6a high desert. Not an expert but I have been successful at getting wildflower seeds to germinate. Yes, they require stratification and periods of cold. I usually seed in fall, but conditions are right to do it now. We still have at least a month left and snow and plenty of rain. I’ll prepare by amending and raking the soil and mix my seed with sand to make broadcasting easier. Once scattered I walk all over it to get good seed to soil contact. That last step is very important. I’ll thin when needed. Be sure to get good local fresh seed. I especially like poppies, lupine, bachelors button and oxeye daisy.

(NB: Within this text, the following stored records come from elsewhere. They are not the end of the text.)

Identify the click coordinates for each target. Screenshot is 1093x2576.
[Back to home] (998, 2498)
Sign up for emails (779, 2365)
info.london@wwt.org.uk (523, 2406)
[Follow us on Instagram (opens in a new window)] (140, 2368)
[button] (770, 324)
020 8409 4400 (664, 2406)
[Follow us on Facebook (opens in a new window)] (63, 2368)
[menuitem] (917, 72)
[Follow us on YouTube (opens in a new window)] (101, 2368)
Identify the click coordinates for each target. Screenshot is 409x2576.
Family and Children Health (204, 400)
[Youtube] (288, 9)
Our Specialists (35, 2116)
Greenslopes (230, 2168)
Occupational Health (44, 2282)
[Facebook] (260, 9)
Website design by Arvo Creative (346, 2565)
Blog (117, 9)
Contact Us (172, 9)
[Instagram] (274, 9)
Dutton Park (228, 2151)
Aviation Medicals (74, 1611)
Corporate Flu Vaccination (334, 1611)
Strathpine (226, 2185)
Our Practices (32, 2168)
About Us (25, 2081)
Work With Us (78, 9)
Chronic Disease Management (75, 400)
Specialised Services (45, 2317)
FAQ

Right now I’m starting my winter sowing jugs and setting them out for everything thats not direct sown.


----------



## Schultz (Mar 9, 2015)

“Society grows great when old men plant trees whose shade they know they shall never sit in.” 

― Anonymous Greek Proverb


----------



## Apis Natural (Aug 31, 2017)

read up on seed stratifying and search for a seed stratification chart. this will help you gain the knowledge needed on flowers and cold dormancy,
good stuff to know.


----------



## rick54 (May 8, 2014)

Thank you all.


----------



## Ravenseye (Apr 2, 2006)

For me, Dutch Clover seed goes out on top of the snow right about now.


----------



## LAlldredge (Aug 16, 2018)

Ravenseye said:


> For me, Dutch Clover seed goes out on top of the snow right about now.


Totally smart. 6a with periods of rain and snow. Right now dumping aged horse manure for more wildflower areas and scattering clover seed, cold hardy annual seed and johnny jump up viola. Then walking all over it.


----------